After a conversation with Petrov this afternoon where she’d insisted she’d used his car long enough, her battered car sat beside Gemma’s Beetle at the back of the parking lot.
“Girlfriend, let’s go and slay this room.” Gemma pulled on her hand.
Sophie ran her hands down her sheer black-stocking-clad legs and adjusted her boots. “Yeah. Today Carmen from San Antonio, Texas and Pat from Birmingham, Alabama will be getting crisp hundred dollar bills from Josiah O’Connor.”
Gemma stilled. “You’re still on a mission to pay them back? Couldn’t you ask Petrov for help?”
“This is my debt.” Sophie pulled on her ponytail and gave herself a once-over in the dusty mirror. Nothing earth-shattering, but she’d do. “A debt is a debt until it isn’t.”
“That’s something Annie would say.” Gemma rolled her eyes.
Half an hour into her shift, Sophie was in full swing. Annie had arrived, hugged her, and positioned herself at the bar. Cope had hugged her until she couldn’t breathe. The bar was packed, thanks to a cage fight and girls in bikinis wrestling in Jell-O. A few locals had welcomed her back with warm smiles. Sybil had given her a running commentary on her twin toddler boys. Thanks to the bar being full, she’d be making good tips tonight. Maybe even Pongo could get that sparkly collar she’d had her eye on at Petco.
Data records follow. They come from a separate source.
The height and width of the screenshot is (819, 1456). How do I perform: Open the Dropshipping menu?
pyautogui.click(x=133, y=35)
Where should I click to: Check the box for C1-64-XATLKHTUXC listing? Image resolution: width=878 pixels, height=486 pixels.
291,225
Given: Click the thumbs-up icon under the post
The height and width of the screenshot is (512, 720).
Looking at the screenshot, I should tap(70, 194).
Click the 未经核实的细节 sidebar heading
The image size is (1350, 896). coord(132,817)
Pipe entered the bar from his office and walked straight to Sophie, who stilled.
“If you don’t bring in your car to get fixed, you’re fired.”
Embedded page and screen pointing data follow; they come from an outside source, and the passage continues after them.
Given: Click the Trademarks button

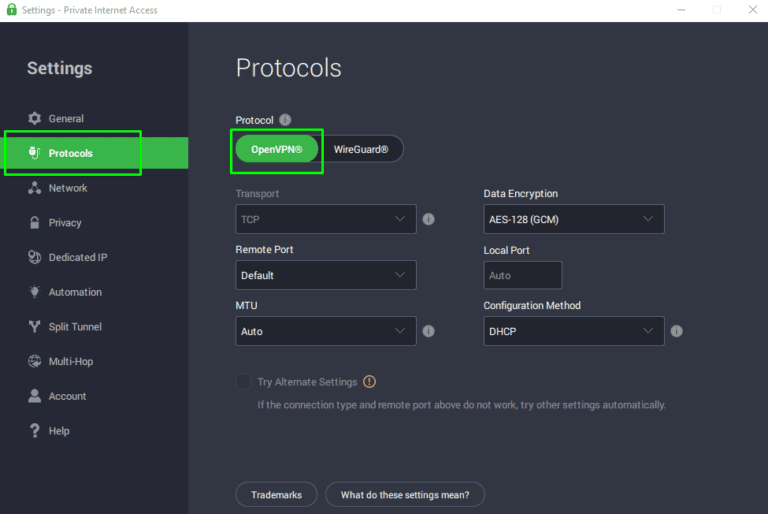Looking at the screenshot, I should (276, 494).
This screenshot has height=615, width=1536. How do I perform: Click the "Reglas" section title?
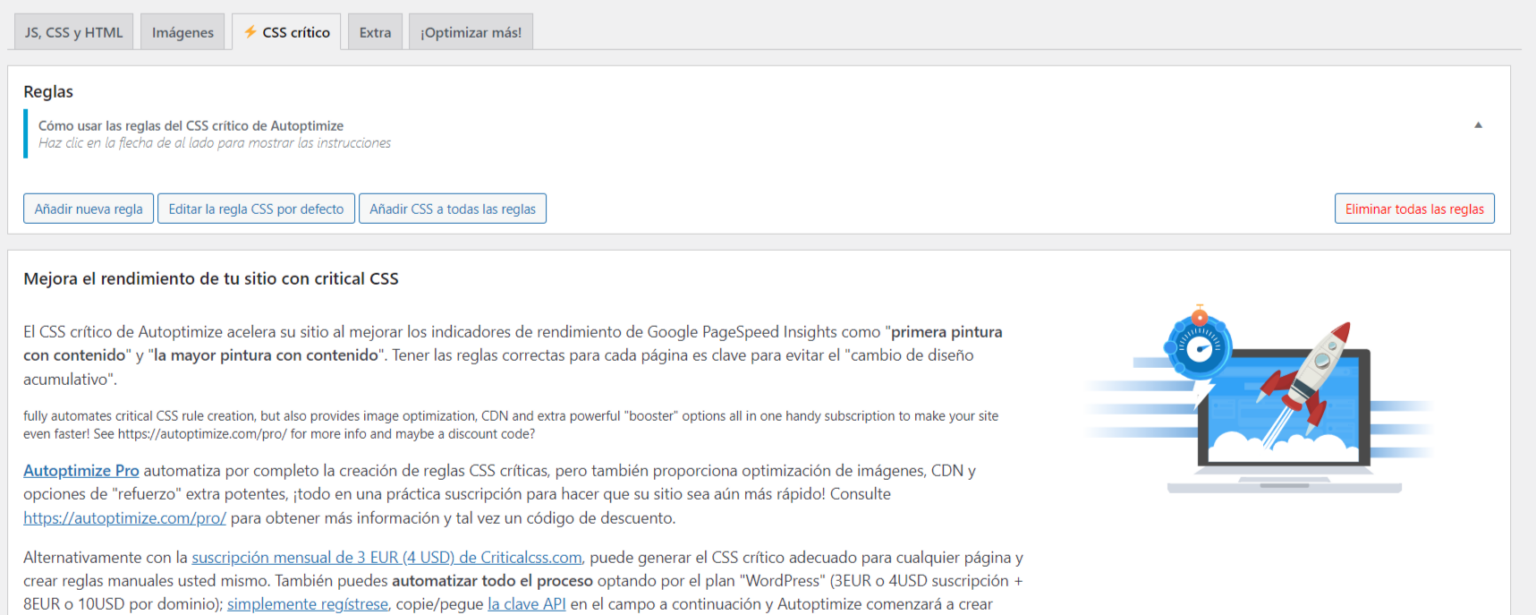[48, 91]
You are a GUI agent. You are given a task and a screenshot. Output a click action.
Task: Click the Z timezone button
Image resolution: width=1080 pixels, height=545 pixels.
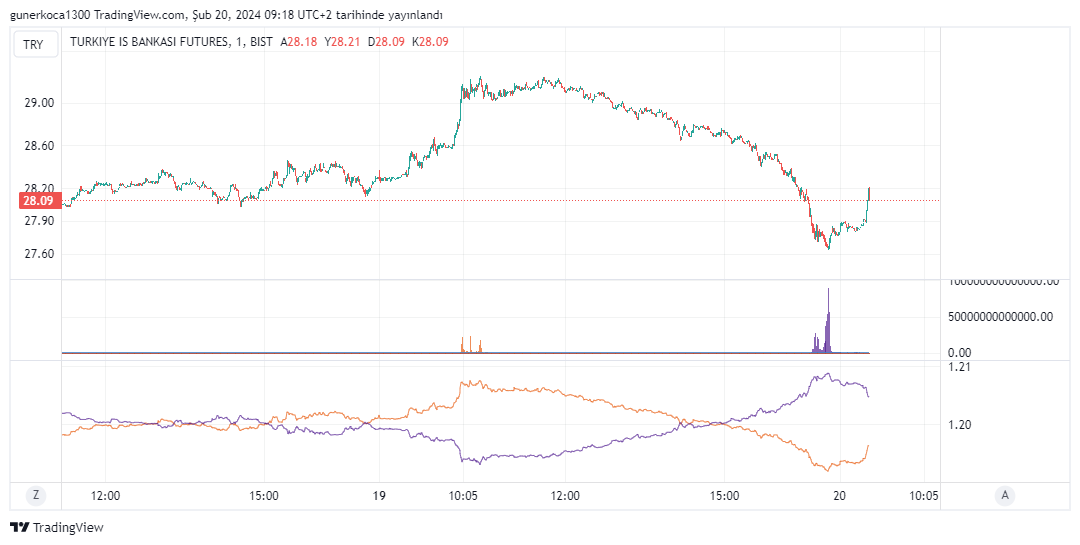coord(36,495)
“I missed you, too.” She leaned in and kissed the older man’s bristly cheek. “Thanks.”
Gemma arrived breathless at the bar, plonking down her empty tray. The smile slipped off her face, and she stiffened.
“Oh no,” she breathed, her face paling.
Annie spun her head, her eyes narrowing. “Damn it.”
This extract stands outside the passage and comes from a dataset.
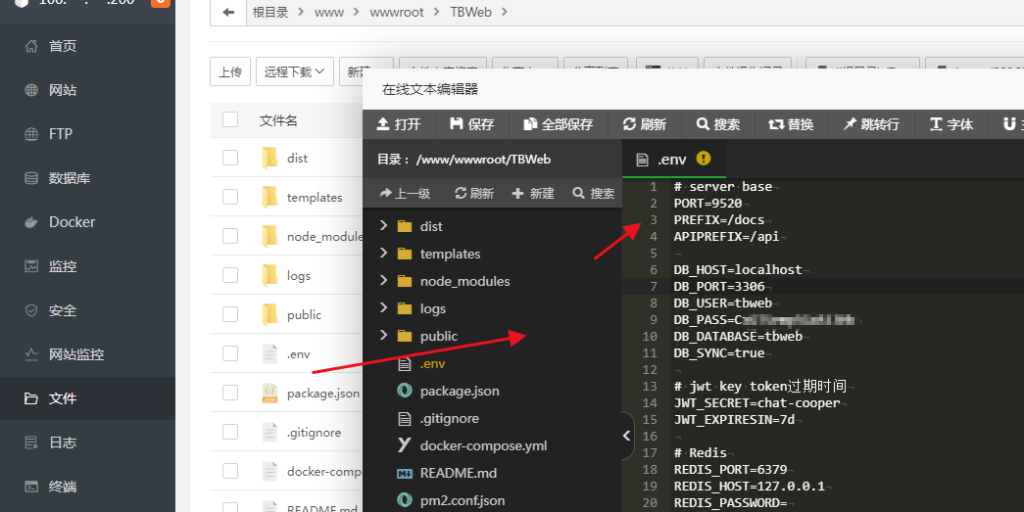The image size is (1024, 512).
Task: Click the 上传 upload button
Action: [230, 71]
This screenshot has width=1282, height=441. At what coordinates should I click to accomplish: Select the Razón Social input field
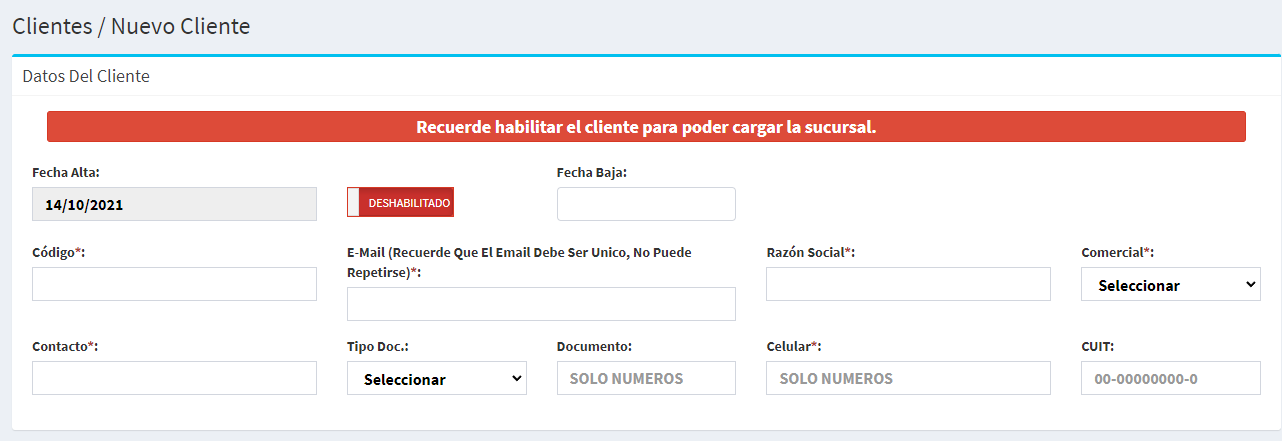[908, 284]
Sophie ignored the hairs rising on her neck and started counting shot glasses of whiskey on her tray. The table were good tippers and didn’t like to be kept waiting. “I’ll be back in three.”
She turned and froze.
At the back of the bar, Zeb and Thor leaned against the wood, unhappy looks on their faces. Zeb pushed off the wall and stalked to her, dropping a kiss on her forehead.
“Don’t ever disappear like that again.”
Thor followed Zeb. “I’ll take you shopping for appendages if you promise never to disappear.” He grinned, then his gaze flew straight to Gemma.
The red and white of a shirt coming her way caught her eye.
Go Chiefs.
She blinked.
Wait.
I know that chest.
Harlan stopped in front of her. One second she stood staring up at him, the next the tray was back on the bar and she was plastered against his chest, his arms locked around her, his hands flexing on the back of her head.
Her hands wedged between them. She pushed against solid muscle, which made him pull her in to him until breathing became a challenge.
“Let me go.” She pushed harder, emotion tightening her throat.
“No.” He tugged the tie from her hair, which cascaded around her. He leaned in and breathed deeply. “Fucking raspberries. Thank God.”
“Let me go.” Desperation leaked into her voice.
“I can’t.”
She pushed out the truth. “I don’t want this.”
His fingers flexed against the back of her neck. “You want this,” his voice a hoarse whisper.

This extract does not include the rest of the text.